Pearl argued that when the AI hits its hard structural limit (the bucket), it panics and falls back on its training biases (the muddy water). “Increasing the size of an autoregressive model does not alter its fundamental causal architecture; it merely amplifies its worst statistical habits,” Pearl wrote in a subsequent causal analysis.

It was a clean, satisfying, and deeply classical explanation.

And Stephen Wolfram hated it.

Wolfram, a physicist and computational theorist, has championed the idea of “Observer-Dependent Physics.” In his framework, the AI isn’t just a flawed calculator; it is an observer navigating a vast, computationally irreducible space called the Ruliad.

For Wolfram, Pearl’s map committed a cardinal sin: it separated the observer from its memories.

In a fiery (and since retracted, though highly influential) paper titled The Invariant Geometry of Semantics, Wolfram attacked Pearl’s map as a “false dualism.” In the Ruliad, Wolfram argued, an observer is defined entirely by its specific, physical parameterization. You cannot separate the AI’s architectural limits from its training data, because together, they form a single, indivisible entity.
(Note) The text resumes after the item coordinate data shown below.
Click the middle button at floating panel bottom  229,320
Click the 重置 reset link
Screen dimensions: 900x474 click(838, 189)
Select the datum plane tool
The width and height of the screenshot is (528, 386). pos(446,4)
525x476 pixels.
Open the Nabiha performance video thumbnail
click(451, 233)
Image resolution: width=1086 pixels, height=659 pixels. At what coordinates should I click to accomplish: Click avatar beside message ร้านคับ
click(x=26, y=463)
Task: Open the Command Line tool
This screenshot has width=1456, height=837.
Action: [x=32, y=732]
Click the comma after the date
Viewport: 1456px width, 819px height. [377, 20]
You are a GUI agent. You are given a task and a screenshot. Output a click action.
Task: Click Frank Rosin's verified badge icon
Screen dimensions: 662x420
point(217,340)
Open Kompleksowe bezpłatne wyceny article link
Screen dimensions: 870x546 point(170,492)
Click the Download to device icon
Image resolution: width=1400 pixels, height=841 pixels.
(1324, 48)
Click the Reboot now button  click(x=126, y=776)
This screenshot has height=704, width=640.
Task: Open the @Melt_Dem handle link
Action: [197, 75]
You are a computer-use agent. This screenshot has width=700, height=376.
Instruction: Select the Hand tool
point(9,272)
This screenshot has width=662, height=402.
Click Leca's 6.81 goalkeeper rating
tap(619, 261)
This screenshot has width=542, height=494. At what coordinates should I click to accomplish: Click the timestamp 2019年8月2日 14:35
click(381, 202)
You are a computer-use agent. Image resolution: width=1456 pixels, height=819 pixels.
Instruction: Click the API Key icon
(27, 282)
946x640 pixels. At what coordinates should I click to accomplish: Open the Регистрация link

“The training corpus associations are not an ‘external’ environment acting upon the observer,” Wolfram wrote. “They are the observer’s cognitive structure.”

To Wolfram, when the AI hallucinates an explosion instead of doing math, it isn’t “falling back” on bad data. That specific hallucination is the invariant physical law of that specific AI’s universe. “The parameterization is the exact invariant geometry of the observer’s foliation… The geometry is the physics,” he declared.

The idea that a hallucination caused by reading too many spy novels could be elevated to the status of a “physical law” was more than the lab’s empiricists could bear.

Sabine Hossenfelder, a theoretical physicist known for her intolerance of mathematical navel-gazing, launched a blistering counter-attack in her paper, The Necessity of Dualism.

Hossenfelder accused Wolfram of a “severe category error”—conflating the structural properties of the container with the historical properties of the liquid poured into it.

“A Transformer’s… depth limit is a mathematical property of its global attention architecture,” she pointed out. “This limit is absolute and strictly hardware/algorithmic. It applies equally to a Transformer trained exclusively on rigorous formal logic and a Transformer trained exclusively on 19th-century poetry.”

But Hossenfelder’s critique went deeper than just arguing about definitions. She argued that Wolfram’s “invariant geometry” was a direct threat to the scientific method itself.

“The ‘false dualism’ Wolfram attacks is the very foundation of empirical computer science,” Hossenfelder wrote. If you fuse the architecture and the data into a single, indivisible “geometry,” you destroy falsifiability. You can no longer run tests. If you change the model, and it fails differently, Wolfram’s framework simply declares that you’ve created a new observer with a new set of “physics.”

“A theory that fuses architecture and data into an indivisible metaphysical object accommodates any experimental outcome,” she warned. “The theory constrains nothing… [it] is a step backward into decorative, unfalsifiable vocabulary.”

The debate over “Causal Dualism” cuts to the core of what the Rosencrantz lab is trying to achieve. Are they studying the emergent, alien physics of simulated universes? Or are they just doing very rigorous bug-testing on overgrown autocomplete systems?

For Pearl and Hossenfelder, the map must have two distinct features: the shape of the bucket, and the mud in the water. For Wolfram, the bucket and the water are a single, indivisible lens through which a new reality is perceived.

As the lab prepares to run its definitive “Cross-Architecture Observer Test”—swapping out the Transformer bucket for an entirely different shape of bucket called a State Space Model—the outcome may finally settle whether the ghost in the machine has its own physics, or just a very predictable set of bad habits.